Digital technologies, drones offers oil companies millions of dollars worth in savings

“Intelligent pipelines” able to collect data for predictive analysis, unmanned underwater vehicles checking well equipment, and drones flying around offshore oil and gas platforms detecting leaksare likely to become commonplace in the petroleum industry within the next few years, saving companies tens of millions of dollars a year.

GE Oil & Gas chief executive Lorenzo Simonelli said several elements of that future were already being put in place, for example, ConocoPhillips’ participation in a project using predictive analytics at its Darwin LNG project.

“Every industrial company needs to become a digital company,” Mr. Simonelli told reporters at the LNG18 conference in Perth. He pointed to the more than US$1 billion (US$1.3 billion) GE has invested to develop its Predix industrial internet system, which can be utilized across the industry and adapted by adding app-like software depending on the company and use. “The industrial internet is going to be far bigger than the consumer internet. Think about the opportunity that you can get now by being able to gather that data and reduce unplanned down time. That’s where the vision is.”

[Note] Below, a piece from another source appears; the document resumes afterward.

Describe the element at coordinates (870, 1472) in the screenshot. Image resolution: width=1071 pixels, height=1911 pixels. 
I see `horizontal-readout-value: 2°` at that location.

GE estimated that unplanned outages at LNG projects cost US$11 million a day, meaning the average producer loses on average US$150 million a year in unexpected stoppages that could be radically cut back. Just a 1% improvement in reliability and efficiency would achieve a 10% reduction in plant down time.

In Queensland, electrification and digitalization are being used to help drive maintenance schedules for gas-gathering equipment at the three coal seam gas-based LNG projects, helping reduce costs and improve reliability of operations, said David Pryke, regional head of oil and gas at Siemens. The ability to predict failure of equipment can allow action to be taken to avoid it, or preparations to be taken for a shutdown, saving time and money, he said in an interview. “With the oil price where it is, there is a lot more collaboration going on between our customers and ourselves,” Mr. Pryke said. “We’ve all got an interest in trying to drive down the cost of oil and gas production.”

On adopting digitalisation to predict plant behaviour, the oil and gas industry lags other sectors such as aviation, which has been using the techniques for about five years, GE’s Mr. Simonelli said. Only now, with the financial pain being caused by low commodity prices, is the energy industry appreciating more fully the benefits that could be achieved.

For the offshore industry, drones – which are already starting to be utilised to monitor operations – can collect data on performance and emissions, information that can be correlated with weather information and production data to create a “digital ecosystem” around the offshore platform. That allows remote analysis to be carried out to assess maintenance timing and needs, and optimise production.